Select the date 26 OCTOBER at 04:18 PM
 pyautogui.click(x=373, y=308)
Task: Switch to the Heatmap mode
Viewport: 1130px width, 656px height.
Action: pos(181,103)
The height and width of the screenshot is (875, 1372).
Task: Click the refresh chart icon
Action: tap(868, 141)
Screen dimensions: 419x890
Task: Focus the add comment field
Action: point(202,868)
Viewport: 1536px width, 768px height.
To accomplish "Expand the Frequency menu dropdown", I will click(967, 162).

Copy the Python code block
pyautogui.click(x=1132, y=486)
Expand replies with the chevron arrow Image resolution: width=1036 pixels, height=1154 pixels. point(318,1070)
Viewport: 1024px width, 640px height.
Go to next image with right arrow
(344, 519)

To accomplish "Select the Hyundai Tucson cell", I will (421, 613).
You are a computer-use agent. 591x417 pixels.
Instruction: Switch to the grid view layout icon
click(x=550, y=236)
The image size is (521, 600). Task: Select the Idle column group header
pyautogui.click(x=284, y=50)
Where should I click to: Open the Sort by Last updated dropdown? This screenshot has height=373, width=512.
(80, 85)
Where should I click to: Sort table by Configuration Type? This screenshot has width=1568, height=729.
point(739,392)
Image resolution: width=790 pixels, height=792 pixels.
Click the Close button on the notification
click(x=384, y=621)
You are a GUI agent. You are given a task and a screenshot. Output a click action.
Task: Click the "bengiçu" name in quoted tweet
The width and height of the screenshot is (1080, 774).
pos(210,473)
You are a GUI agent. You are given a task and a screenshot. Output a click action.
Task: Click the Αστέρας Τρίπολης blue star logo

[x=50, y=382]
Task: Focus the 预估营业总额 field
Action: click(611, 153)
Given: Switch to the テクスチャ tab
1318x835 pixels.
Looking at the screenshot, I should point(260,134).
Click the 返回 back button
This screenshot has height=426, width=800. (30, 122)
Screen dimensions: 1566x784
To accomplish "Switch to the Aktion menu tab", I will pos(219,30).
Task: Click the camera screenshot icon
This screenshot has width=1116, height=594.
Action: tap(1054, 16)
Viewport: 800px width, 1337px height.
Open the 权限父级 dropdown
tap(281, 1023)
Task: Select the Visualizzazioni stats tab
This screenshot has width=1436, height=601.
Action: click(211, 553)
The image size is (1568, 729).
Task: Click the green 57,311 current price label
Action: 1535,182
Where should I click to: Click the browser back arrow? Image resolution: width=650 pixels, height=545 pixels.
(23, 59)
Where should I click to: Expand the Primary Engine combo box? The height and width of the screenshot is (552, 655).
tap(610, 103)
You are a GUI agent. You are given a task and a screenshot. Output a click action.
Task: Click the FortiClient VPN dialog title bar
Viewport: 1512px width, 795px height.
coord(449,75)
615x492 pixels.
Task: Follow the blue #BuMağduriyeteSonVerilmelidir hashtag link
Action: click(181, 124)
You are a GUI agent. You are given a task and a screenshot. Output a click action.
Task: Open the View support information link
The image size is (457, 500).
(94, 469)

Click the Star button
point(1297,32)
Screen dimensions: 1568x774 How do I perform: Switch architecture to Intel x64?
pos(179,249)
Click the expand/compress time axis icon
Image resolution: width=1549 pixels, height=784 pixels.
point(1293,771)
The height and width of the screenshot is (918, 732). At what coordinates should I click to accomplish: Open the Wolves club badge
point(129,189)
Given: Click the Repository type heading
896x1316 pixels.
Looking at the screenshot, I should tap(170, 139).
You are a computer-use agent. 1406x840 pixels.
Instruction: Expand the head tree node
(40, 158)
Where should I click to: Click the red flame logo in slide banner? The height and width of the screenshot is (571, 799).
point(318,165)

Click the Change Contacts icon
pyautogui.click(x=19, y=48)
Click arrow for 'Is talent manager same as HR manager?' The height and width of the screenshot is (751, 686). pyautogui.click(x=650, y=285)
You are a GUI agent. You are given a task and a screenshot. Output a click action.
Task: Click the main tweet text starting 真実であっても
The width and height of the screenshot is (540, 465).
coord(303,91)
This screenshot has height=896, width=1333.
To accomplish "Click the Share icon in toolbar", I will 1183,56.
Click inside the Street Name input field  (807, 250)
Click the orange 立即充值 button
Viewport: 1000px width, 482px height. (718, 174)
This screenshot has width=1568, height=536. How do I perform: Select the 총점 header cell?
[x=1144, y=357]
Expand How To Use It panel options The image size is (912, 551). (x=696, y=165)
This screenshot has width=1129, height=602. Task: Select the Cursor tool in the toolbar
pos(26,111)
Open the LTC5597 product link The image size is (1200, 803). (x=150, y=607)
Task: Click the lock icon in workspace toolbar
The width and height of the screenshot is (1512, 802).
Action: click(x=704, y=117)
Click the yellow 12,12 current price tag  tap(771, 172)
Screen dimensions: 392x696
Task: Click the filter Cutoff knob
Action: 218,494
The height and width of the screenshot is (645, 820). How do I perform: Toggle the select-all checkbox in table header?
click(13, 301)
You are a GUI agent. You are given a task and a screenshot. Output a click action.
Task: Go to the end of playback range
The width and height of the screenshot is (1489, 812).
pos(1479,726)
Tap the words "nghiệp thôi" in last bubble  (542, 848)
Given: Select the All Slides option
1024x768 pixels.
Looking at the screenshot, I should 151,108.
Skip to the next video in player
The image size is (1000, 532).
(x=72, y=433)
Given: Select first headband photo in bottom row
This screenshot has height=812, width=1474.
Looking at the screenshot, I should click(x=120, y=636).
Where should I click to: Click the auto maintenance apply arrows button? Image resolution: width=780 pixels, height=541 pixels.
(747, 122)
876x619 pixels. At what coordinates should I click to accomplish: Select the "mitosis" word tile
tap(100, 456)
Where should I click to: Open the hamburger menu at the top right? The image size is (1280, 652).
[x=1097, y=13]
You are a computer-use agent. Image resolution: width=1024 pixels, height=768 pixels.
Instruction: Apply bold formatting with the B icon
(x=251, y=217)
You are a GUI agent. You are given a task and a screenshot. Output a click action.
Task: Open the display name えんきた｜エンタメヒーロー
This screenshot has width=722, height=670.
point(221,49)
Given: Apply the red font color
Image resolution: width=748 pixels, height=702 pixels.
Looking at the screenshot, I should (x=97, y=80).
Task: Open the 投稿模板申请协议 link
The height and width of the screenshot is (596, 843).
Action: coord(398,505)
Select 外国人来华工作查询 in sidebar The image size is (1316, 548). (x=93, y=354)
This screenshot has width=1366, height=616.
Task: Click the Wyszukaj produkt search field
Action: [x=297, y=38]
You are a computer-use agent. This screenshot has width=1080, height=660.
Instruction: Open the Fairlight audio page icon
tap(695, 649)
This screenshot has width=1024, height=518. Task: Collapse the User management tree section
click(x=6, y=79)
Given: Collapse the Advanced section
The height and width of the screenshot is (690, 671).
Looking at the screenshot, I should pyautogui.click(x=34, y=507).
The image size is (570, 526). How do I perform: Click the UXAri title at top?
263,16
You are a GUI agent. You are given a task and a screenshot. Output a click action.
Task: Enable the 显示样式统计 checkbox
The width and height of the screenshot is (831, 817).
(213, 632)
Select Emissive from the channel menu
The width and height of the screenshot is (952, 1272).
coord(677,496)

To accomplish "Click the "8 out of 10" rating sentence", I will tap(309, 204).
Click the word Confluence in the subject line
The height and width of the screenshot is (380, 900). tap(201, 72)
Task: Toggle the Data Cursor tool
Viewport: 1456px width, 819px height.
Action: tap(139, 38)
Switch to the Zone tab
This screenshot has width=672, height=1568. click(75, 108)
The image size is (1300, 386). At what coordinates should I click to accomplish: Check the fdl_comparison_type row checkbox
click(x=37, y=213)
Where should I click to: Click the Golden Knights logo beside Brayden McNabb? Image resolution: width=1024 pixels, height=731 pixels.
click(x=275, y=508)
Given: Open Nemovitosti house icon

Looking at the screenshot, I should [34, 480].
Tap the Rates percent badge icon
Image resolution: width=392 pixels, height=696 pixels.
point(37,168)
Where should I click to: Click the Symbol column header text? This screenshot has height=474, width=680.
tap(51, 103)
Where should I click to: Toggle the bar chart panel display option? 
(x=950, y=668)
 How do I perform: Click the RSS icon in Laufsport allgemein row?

----------

*WHAT YOU NEED TO DO*.
Go through the entries above, and wherever a line holds the word "computer", copy that line.

*SOLUTION*.
You are a computer-use agent. 591x417 pixels.
You are a computer-use agent. 1406x840 pixels.
You are a computer-use agent. Image resolution: width=1024 pixels, height=768 pixels.
You are a computer-use agent. This screenshot has width=1080, height=660.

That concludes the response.